= Faster Bay Area =

Faster Bay Area is a November 2020 ballot measure proposed by a coalition of business lobbying groups to raise up to $100,000,000,000 over 40 years for transportation projects in the San Francisco Bay Area. Similar to the 2018 Regional Measure 3, the tax would require a bill to be passed by the California State Legislature authorizing its placement on ballots in all nine Bay Area counties. According to Silicon Valley Leadership Group (SVLG) CEO Carl Guardino, the goal of the tax is "to build a seamlessly integrated world-class transit system that serves the transit-dependent and lures the non-transit dependent out of their vehicles.”

== History ==
The proponents of Faster Bay Area, Silicon Valley Leadership Group, Bay Area Council, and the San Francisco Bay Area Planning and Urban Research Association (SPUR) were inspired by the passage of similar very large transportation taxes in Los Angeles (Measure M) and Seattle (ST3) in November 2016, and began meeting in January 2017 to formulate such a tax for the Bay Area.
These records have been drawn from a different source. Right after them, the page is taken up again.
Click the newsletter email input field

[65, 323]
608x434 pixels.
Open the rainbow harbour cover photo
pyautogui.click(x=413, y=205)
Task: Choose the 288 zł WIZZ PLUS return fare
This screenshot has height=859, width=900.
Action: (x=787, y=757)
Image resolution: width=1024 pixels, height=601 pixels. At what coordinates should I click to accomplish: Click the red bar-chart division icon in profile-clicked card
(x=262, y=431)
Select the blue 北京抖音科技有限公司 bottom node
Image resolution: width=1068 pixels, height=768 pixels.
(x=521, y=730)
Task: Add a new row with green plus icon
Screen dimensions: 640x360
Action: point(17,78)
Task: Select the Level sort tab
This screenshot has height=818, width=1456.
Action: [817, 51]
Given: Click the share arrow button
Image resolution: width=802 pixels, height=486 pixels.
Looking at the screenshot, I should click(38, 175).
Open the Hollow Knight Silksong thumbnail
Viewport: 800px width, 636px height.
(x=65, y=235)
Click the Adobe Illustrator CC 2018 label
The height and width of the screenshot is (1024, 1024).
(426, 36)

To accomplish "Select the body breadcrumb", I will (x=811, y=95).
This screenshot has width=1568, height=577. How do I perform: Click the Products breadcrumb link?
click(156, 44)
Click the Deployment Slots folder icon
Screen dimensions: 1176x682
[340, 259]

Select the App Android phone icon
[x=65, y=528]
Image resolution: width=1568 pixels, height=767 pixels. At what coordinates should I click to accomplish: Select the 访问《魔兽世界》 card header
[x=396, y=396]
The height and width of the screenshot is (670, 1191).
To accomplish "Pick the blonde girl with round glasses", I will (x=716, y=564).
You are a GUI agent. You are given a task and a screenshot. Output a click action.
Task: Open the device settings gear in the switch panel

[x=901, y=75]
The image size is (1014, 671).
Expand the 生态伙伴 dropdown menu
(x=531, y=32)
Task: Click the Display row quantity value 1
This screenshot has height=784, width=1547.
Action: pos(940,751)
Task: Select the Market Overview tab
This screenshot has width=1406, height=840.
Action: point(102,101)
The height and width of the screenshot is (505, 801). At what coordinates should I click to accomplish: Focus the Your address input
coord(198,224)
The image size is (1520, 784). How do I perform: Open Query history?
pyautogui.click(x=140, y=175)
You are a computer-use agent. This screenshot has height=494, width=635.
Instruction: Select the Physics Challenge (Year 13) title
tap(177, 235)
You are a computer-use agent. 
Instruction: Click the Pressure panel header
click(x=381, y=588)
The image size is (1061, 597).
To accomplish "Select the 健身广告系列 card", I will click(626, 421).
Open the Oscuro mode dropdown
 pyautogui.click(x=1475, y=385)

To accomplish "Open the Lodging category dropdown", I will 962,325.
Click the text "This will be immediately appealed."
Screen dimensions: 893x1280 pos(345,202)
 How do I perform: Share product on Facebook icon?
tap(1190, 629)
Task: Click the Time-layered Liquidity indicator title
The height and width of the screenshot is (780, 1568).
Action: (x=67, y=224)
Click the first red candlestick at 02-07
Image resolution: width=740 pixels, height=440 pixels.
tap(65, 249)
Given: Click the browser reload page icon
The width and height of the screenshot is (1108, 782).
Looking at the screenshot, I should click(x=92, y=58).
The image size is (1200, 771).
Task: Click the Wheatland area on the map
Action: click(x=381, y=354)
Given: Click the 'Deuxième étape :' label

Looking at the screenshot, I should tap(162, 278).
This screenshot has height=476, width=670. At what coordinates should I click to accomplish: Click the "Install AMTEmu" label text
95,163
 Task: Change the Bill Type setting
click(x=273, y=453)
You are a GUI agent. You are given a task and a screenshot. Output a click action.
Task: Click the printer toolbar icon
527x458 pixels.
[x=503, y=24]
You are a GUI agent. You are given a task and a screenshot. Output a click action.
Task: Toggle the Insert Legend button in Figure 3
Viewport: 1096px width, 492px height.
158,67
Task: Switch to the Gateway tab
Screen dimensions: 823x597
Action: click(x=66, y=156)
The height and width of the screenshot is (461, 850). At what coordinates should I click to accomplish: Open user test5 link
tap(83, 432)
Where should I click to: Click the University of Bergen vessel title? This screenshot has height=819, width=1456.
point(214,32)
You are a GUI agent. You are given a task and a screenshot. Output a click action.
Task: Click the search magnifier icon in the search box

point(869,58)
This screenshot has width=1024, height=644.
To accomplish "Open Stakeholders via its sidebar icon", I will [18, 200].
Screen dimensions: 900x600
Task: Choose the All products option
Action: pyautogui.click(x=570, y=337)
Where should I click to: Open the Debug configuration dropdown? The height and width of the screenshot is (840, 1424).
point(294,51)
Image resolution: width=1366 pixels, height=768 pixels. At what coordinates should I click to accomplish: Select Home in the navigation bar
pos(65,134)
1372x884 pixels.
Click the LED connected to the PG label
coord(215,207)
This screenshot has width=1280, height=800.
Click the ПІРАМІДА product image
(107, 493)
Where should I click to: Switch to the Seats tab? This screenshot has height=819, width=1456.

In December 2017 this business coalition announced that it would seek to place the tax proposal on Bay Area ballots in 2020, and that the measure would focus on creating transit hubs to connect major cities around the region by rail, building public transit options in communities that are currently underserved and expanding rail, bus and ferry networks. The business coalition hired SCN Strategies, now SCRB Strategies, a political campaign firm also employed by Governor Gavin Newsom and U.S. Senator Kamala Harris in their successful bids for elected office, to manage the Faster Bay Area campaign.

== Projects ==
Proponents of Faster Bay Area have provided few details on which projects the tax increase would actually fund, though high-cost highway and rail transit expansions have been the most frequently cited. The only "project list" so far provided at any public meeting is in fact a short list of project categories, presented by Valley Transportation Authority (VTA) Policy & Community Relations Manager Scott Haywood at the June 21 VTA Board of Directors. That list envisions $36,000,000,000, mostly highway traffic capacity expansion projects, for Santa Clara County, and does not consider any projects in other Bay Area counties.

== Polls ==
Polls conducted in February 2019 and commissioned by SVLG showed strong general support for the tax measure, with 71 percent of respondents indicating support for a one-percent sales tax to generate the $100,000,000,000 envisioned, and 64 percent of respondents supporting a $50,000,000,000 bond plus a 0.4 percent gross receipts tax on businesses. However, SVLG has been widely criticized for politically-motivated "push polling" for years, and was found to have overestimated support for the proposed 2020 Caltrain sales tax by 9 percentage points in May 2019.

== Public review ==
Despite the huge dollar amount and scope of the envisioned tax, Faster Bay Area has seen very little public review as of June 2019. The proposal was reviewed at a retreat of the Alameda County Transportation Commission (ACTC) on May 30, 2019, by the Valley Transportation Authority (VTA) Board of Directors on June 6, 2019, and on June 13, 2019 by the Bay Area Rapid Transit (BART) District Board of Directors.